To the right, outside the pasture, the old swing set reflects the waning sunlight. The posts and chains are rusted and one of the legs has crumpled into the weeds like a broken knee. The swing is askew. Cali imagines that it was shiny and new when the father built it and the mother watched her two children while she cooked dinner and cleaned up. The laughter probably carried into the house.
They had lost one of the girls to meningitis. She was only seven.
“God called her,” the mother had told the neighbors. “She’s with Him now.”
Maybe that’s when the swing set became a static effigy of sorrow. They still had one child, but there would always be the memory of them both. And the laughter of two. Ten years later, the family died in an automobile accident.
No biomites to save them.
Cali dries the last dish, staring at the swing set. This was where she was meant to be, in a house with ghosts that look much like the ones that haunt her.
God called.
She checks the time, a habit she’d developed. Clay folks don’t have internal clocks.
“Want to get the paper?” Cali asks.
The dogs have curled up on a small rug. They jump up. Their toenails click on the floor, paws slipping as they race out. The railing leading down the steps is loose and the posts are rotting.

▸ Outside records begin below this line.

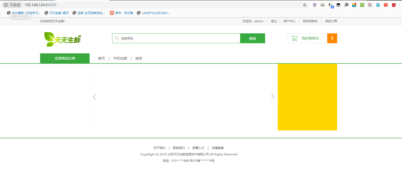Open the red PDF extension icon
Screen dimensions: 402x186
(394, 5)
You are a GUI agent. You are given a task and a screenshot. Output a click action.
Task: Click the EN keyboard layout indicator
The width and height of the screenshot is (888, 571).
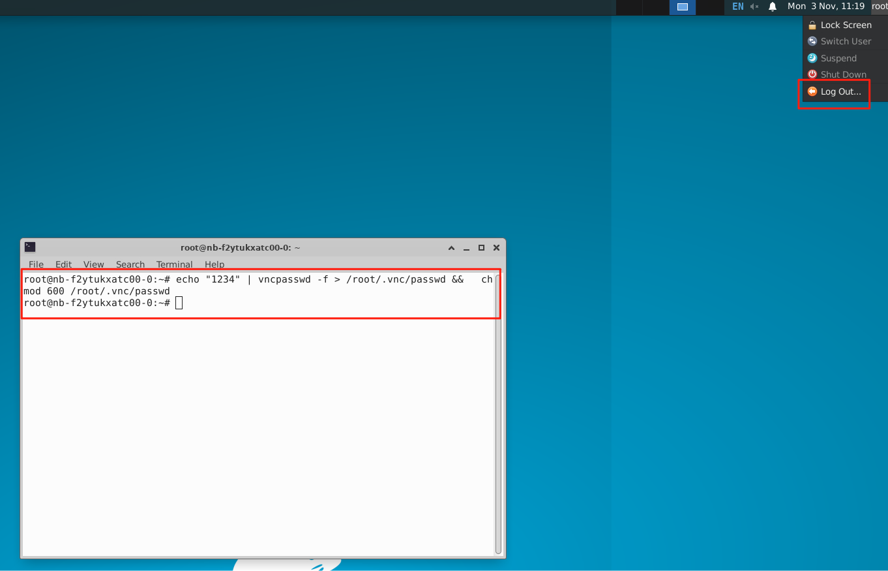737,7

The dogs wait next to the truck. Cali lets them climb over the driver’s seat. She rolls the window down and enjoys a cold drive out to the gate. The electric motor whirs, craning the metal entrance open. The dogs jump out to sniff around while Cali walks out to the road but not in it.
The road is the edge of her safe zone.
The abandoned cell phone tower is one of the reasons she initially considered buying this land. Centered on the property, it was easily converted to generate a static field. In the countryside, a blind spot blends into the scenery, keeps M0ther from seeing her. She hasn’t left the property in five years.
The road is the limit.
She starts back for the truck with the newspaper under her arm when the pressure begins. It starts at the back of her head and pushes forward.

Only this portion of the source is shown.